Applied Econometric Time Series

Applied Econometric Time Series PDF Author: Walter Enders
Publisher: John Wiley & Sons
ISBN:
Category : Econometrics
Languages : en
Pages : 0

Get Book Here

Book Description


Time Series Analysis for the Social Sciences

Time Series Analysis for the Social Sciences PDF Author: Janet M. Box-Steffensmeier
Publisher: Cambridge University Press
ISBN: 1316060500
Category : Political Science
Languages : en
Pages : 297

Get Book Here

Book Description
Time series, or longitudinal, data are ubiquitous in the social sciences. Unfortunately, analysts often treat the time series properties of their data as a nuisance rather than a substantively meaningful dynamic process to be modeled and interpreted. Time Series Analysis for the Social Sciences provides accessible, up-to-date instruction and examples of the core methods in time series econometrics. Janet M. Box-Steffensmeier, John R. Freeman, Jon C. Pevehouse and Matthew P. Hitt cover a wide range of topics including ARIMA models, time series regression, unit-root diagnosis, vector autoregressive models, error-correction models, intervention models, fractional integration, ARCH models, structural breaks, and forecasting. This book is aimed at researchers and graduate students who have taken at least one course in multivariate regression. Examples are drawn from several areas of social science, including political behavior, elections, international conflict, criminology, and comparative political economy.

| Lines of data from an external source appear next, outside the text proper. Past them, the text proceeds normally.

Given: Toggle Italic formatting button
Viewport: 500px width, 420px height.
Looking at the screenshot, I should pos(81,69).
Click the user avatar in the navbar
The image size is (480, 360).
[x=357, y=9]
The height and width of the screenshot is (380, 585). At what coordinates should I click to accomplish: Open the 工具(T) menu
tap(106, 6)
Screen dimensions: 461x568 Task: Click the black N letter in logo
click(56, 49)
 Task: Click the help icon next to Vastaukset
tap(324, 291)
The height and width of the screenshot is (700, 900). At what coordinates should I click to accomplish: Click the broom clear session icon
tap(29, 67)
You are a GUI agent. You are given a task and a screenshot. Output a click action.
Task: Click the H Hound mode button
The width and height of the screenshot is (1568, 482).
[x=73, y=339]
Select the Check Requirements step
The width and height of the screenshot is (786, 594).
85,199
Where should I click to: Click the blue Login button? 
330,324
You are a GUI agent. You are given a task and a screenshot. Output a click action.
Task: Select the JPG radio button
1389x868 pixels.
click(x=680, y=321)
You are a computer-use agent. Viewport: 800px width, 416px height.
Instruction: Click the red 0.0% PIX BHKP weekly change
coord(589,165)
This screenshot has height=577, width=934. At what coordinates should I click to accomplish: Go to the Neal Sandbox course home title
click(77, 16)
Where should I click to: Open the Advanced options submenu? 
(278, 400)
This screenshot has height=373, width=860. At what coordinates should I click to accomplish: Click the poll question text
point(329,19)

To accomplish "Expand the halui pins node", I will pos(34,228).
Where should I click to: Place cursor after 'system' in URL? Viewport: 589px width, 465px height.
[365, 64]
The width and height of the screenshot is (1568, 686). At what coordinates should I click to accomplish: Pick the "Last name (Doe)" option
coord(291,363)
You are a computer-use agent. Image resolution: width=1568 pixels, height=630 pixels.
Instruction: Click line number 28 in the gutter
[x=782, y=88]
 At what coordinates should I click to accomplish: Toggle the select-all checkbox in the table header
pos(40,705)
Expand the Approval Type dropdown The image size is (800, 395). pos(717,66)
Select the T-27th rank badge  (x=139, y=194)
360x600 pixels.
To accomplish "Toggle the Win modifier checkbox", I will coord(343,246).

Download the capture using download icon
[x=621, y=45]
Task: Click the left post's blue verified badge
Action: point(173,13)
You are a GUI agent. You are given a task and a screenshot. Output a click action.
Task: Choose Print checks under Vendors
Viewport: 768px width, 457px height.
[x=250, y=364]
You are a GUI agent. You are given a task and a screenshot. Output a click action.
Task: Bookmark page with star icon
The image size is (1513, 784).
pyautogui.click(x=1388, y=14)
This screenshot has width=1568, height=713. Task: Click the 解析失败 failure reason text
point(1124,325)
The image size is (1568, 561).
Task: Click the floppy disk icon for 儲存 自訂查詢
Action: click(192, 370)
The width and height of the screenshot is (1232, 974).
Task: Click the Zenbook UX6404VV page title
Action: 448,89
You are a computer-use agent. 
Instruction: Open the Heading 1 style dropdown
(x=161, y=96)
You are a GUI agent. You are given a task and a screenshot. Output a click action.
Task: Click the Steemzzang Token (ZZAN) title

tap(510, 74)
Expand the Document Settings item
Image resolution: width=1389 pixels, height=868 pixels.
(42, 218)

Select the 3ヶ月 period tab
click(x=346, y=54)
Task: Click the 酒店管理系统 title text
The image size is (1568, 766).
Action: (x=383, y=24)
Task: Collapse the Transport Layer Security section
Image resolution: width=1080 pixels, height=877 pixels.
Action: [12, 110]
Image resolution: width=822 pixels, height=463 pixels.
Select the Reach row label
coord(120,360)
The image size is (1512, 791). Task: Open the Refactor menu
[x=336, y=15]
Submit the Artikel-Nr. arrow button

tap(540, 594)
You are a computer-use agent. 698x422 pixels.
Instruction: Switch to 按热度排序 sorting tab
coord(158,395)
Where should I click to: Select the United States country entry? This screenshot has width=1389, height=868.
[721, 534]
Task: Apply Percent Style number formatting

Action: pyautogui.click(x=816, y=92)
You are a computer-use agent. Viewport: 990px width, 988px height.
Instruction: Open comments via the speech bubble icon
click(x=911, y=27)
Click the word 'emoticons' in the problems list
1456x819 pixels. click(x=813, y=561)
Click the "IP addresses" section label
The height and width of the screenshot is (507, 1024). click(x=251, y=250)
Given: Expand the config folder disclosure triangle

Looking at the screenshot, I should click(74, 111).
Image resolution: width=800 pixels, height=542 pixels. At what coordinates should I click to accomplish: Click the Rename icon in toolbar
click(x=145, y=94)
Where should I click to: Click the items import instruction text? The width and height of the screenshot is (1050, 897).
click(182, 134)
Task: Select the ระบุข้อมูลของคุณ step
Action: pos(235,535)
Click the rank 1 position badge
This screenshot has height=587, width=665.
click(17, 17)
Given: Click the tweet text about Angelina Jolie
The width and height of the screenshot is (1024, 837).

Econometric Modelling with Time Series

Econometric Modelling with Time Series PDF Author: Vance Martin
Publisher: Cambridge University Press
ISBN: 0521139813
Category : Business & Economics
Languages : en
Pages : 925

Get Book Here

Book Description
"Maximum likelihood estimation is a general method for estimating the parameters of econometric models from observed data. The principle of maximum likelihood plays a central role in the exposition of this book, since a number of estimators used in econometrics can be derived within this framework. Examples include ordinary least squares, generalized least squares and full-information maximum likelihood. In deriving the maximum likelihood estimator, a key concept is the joint probability density function (pdf) of the observed random variables, yt. Maximum likelihood estimation requires that the following conditions are satisfied. (1) The form of the joint pdf of yt is known. (2) The specification of the moments of the joint pdf are known. (3) The joint pdf can be evaluated for all values of the parameters, 9. Parts ONE and TWO of this book deal with models in which all these conditions are satisfied. Part THREE investigates models in which these conditions are not satisfied and considers four important cases. First, if the distribution of yt is misspecified, resulting in both conditions 1 and 2 being violated, estimation is by quasi-maximum likelihood (Chapter 9). Second, if condition 1 is not satisfied, a generalized method of moments estimator (Chapter 10) is required. Third, if condition 2 is not satisfied, estimation relies on nonparametric methods (Chapter 11). Fourth, if condition 3 is violated, simulation-based estimation methods are used (Chapter 12). 1.2 Motivating Examples To highlight the role of probability distributions in maximum likelihood estimation, this section emphasizes the link between observed sample data and 4 The Maximum Likelihood Principle the probability distribution from which they are drawn"-- publisher.